_Task goal_
Please count how many lines below contain the word "Open" and give nothing but that figure.

_Exercise material_

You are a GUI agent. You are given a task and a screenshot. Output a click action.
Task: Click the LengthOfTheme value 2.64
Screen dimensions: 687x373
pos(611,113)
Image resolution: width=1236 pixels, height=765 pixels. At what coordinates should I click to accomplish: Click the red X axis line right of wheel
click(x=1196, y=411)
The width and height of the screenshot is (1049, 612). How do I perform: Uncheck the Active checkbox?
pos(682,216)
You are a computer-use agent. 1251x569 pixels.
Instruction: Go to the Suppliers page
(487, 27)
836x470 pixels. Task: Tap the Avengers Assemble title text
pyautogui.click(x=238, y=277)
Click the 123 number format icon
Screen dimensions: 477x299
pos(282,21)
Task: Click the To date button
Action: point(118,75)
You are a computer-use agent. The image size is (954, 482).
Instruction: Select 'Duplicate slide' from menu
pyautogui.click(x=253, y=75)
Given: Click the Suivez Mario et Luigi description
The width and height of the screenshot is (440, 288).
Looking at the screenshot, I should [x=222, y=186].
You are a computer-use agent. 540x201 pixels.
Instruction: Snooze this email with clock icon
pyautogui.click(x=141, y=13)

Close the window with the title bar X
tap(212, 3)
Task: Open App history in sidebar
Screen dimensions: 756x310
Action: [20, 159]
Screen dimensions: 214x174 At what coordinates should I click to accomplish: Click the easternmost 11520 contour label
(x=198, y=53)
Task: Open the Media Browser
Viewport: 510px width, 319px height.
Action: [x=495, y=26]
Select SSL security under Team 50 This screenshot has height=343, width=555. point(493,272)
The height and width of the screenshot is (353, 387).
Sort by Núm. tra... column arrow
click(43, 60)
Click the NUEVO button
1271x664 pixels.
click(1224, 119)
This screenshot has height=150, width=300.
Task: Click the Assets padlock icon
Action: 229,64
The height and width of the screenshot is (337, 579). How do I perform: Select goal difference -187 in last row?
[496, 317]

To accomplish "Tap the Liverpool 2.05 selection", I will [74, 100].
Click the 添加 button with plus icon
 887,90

_Reply to the exercise_
2